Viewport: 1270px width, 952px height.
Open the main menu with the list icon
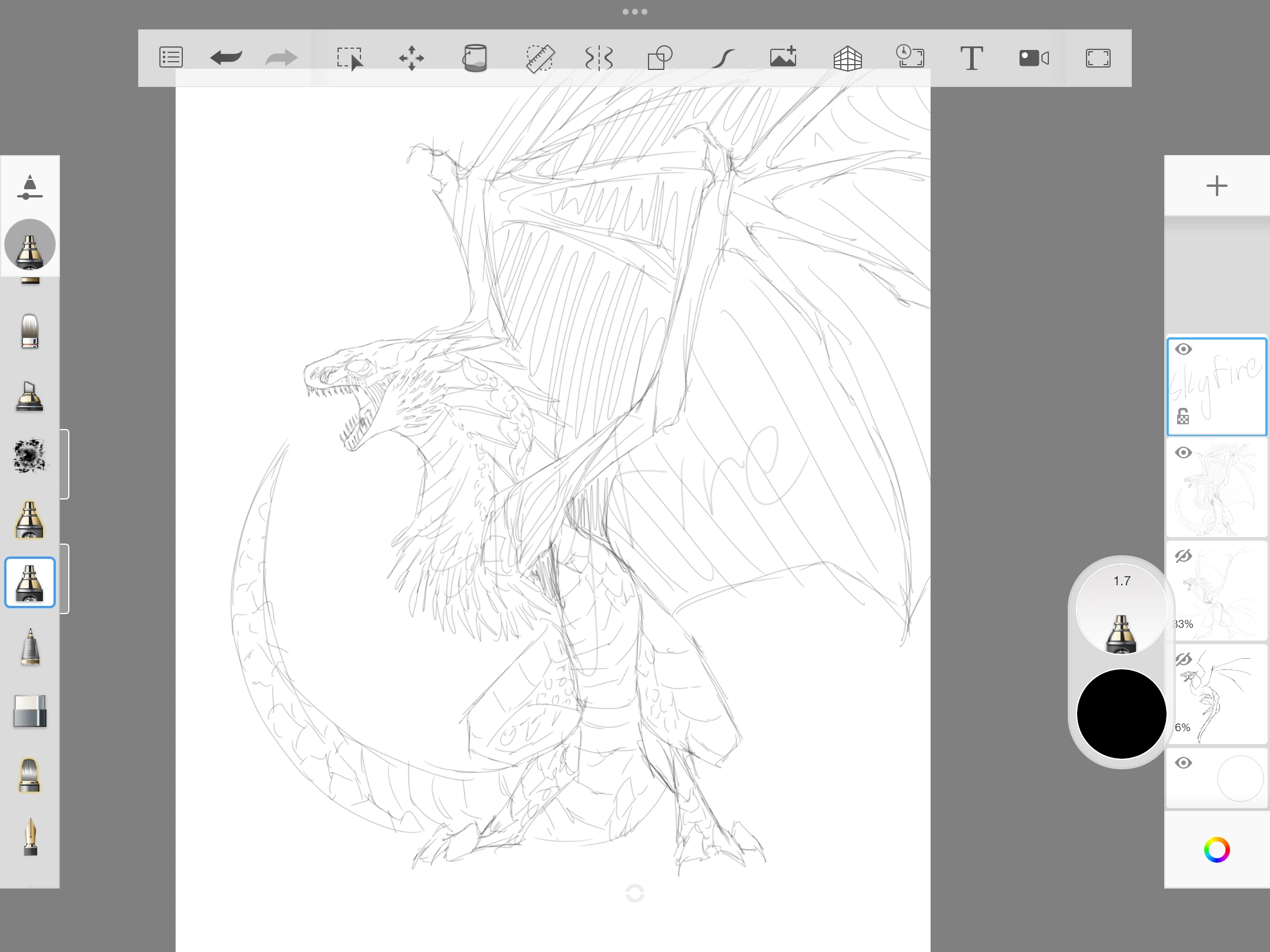pyautogui.click(x=171, y=58)
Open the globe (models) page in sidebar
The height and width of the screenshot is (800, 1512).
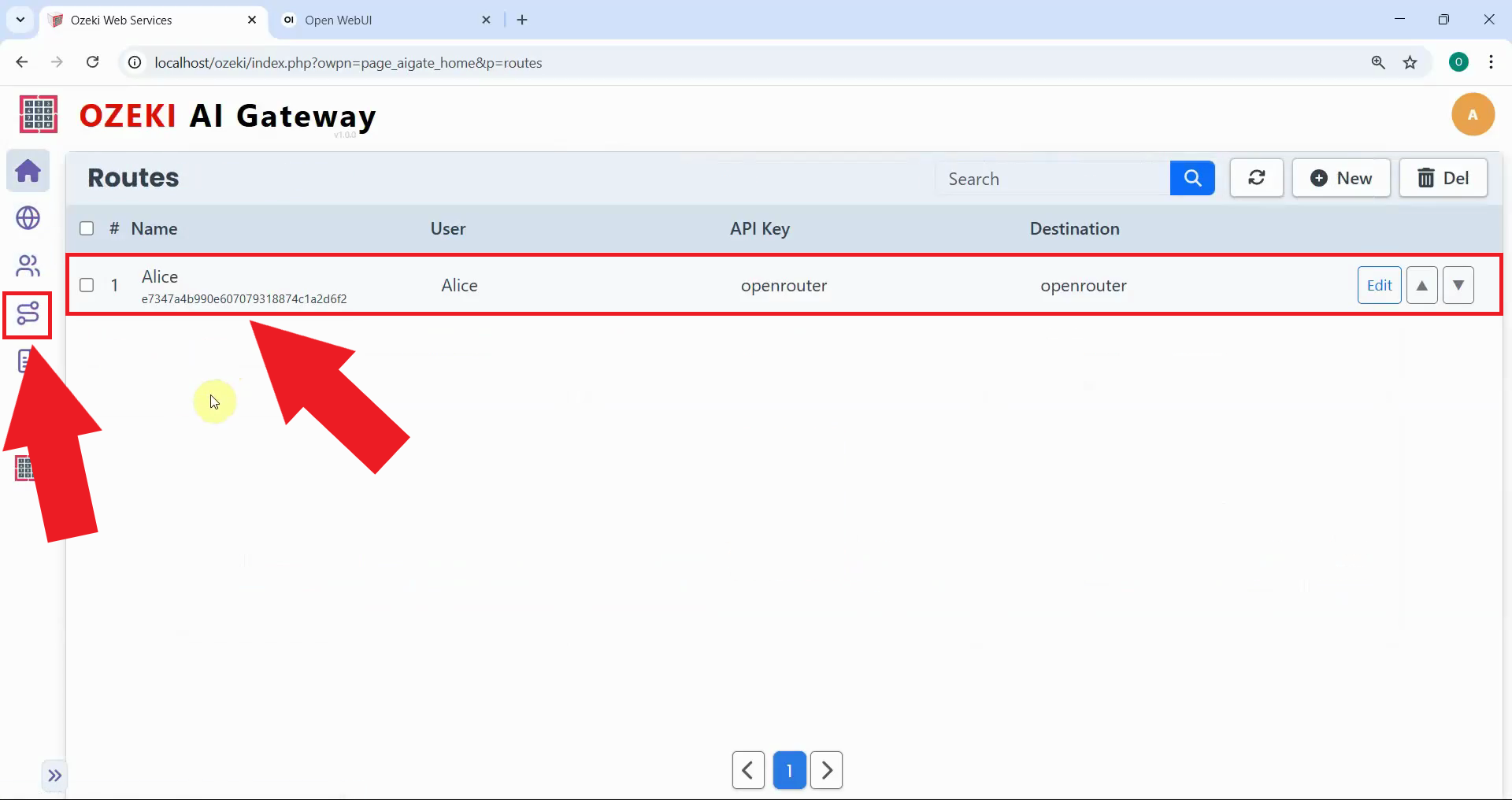tap(28, 219)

..........

§ Work item: Output, exactly and without pictures, the lines above that run from the one containing "The height and" through the last line of the entries, inclusive.

§ Written answer:
The height and width of the screenshot is (800, 1512).
tap(28, 219)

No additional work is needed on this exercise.